* START Provided records *

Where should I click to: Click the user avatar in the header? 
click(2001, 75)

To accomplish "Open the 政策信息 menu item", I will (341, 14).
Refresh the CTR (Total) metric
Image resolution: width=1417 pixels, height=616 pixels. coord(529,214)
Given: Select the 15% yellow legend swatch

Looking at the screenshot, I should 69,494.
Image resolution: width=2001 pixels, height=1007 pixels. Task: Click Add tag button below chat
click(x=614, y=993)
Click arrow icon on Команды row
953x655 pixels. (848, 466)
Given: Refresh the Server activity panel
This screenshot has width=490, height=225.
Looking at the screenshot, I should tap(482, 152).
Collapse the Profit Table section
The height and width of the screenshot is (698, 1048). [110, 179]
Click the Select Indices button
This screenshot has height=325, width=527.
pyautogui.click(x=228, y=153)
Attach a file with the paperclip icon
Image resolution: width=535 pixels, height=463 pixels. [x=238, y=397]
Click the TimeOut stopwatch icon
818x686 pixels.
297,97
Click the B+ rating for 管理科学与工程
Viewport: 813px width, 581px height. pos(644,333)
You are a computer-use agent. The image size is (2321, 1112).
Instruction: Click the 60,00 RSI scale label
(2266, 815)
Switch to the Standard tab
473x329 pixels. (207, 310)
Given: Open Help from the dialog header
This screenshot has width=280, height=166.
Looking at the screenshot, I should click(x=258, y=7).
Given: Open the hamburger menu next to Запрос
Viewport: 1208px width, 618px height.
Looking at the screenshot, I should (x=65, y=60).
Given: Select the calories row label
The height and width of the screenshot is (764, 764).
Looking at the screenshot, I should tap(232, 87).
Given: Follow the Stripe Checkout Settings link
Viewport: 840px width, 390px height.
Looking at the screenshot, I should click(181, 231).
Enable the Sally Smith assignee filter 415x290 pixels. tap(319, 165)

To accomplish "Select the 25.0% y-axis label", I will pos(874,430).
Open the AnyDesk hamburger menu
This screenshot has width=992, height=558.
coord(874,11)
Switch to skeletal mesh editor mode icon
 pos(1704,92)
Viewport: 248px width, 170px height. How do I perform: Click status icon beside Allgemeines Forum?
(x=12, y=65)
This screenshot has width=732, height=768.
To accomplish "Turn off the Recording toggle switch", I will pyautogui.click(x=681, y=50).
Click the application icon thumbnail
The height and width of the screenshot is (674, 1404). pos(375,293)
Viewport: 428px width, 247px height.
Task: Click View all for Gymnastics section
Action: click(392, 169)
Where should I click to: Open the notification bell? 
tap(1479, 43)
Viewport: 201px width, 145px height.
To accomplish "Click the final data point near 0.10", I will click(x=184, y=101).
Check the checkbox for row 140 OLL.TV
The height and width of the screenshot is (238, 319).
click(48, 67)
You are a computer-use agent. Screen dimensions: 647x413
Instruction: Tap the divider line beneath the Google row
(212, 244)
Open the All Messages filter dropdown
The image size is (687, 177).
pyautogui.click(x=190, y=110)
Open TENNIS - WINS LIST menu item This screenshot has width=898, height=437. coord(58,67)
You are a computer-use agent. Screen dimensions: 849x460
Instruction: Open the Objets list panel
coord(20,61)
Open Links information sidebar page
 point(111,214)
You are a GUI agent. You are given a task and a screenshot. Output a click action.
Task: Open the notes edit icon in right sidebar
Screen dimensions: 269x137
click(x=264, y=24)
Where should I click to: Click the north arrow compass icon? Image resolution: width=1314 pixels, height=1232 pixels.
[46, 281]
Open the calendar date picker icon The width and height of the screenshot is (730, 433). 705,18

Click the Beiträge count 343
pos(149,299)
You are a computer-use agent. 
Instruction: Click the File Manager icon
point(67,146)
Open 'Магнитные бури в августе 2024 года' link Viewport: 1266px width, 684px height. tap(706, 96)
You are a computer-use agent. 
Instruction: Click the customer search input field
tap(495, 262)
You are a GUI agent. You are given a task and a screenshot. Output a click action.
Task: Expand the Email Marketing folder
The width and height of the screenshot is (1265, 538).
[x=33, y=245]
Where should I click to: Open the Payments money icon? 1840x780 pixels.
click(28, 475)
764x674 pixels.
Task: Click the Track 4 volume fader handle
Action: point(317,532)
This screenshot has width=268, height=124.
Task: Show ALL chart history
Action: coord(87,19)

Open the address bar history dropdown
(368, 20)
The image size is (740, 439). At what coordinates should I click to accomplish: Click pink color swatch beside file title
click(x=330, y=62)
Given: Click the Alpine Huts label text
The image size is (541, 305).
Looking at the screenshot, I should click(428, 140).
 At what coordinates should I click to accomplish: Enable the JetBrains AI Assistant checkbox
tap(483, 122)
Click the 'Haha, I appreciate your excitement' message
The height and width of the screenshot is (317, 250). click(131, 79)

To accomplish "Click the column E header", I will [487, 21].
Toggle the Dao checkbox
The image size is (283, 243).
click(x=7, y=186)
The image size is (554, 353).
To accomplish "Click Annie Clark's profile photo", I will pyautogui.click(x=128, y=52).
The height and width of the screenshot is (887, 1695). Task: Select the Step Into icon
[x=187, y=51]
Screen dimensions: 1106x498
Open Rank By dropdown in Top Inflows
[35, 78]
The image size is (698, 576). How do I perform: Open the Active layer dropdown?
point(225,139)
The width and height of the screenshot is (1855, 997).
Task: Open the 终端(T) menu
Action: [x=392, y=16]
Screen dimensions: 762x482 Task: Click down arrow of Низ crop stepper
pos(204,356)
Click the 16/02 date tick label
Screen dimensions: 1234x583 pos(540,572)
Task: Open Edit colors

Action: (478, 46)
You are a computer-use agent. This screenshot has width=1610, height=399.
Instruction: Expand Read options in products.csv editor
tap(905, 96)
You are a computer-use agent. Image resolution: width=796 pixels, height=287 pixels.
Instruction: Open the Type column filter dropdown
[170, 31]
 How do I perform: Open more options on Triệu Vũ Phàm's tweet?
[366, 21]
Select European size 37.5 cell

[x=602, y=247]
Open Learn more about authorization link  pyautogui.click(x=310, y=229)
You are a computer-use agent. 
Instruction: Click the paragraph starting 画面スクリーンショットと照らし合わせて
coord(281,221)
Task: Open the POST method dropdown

* END Provided records *

Given exercise: Count the lines of the records above that contain the string "label". Reply with the number only.

Solution to this problem: 5